*TASK REQUIREMENTS*: Exactly as they appear below, repeat the lines from the one with "Click the rank 1 position badge" through the one with "Open Help for", and no others.

THE RECORDS below:

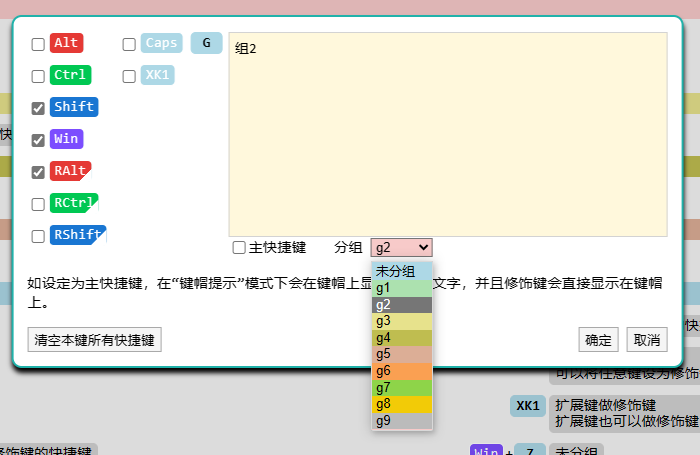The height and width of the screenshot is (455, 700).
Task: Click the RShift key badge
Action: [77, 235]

End of THE RECORDS.
THE RECORDS below:

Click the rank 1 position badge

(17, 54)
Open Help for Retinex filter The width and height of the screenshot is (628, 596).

End of THE RECORDS.

*EXPECTED ANSWER*:
Click the rank 1 position badge

(17, 54)
Open Help for Retinex filter The width and height of the screenshot is (628, 596).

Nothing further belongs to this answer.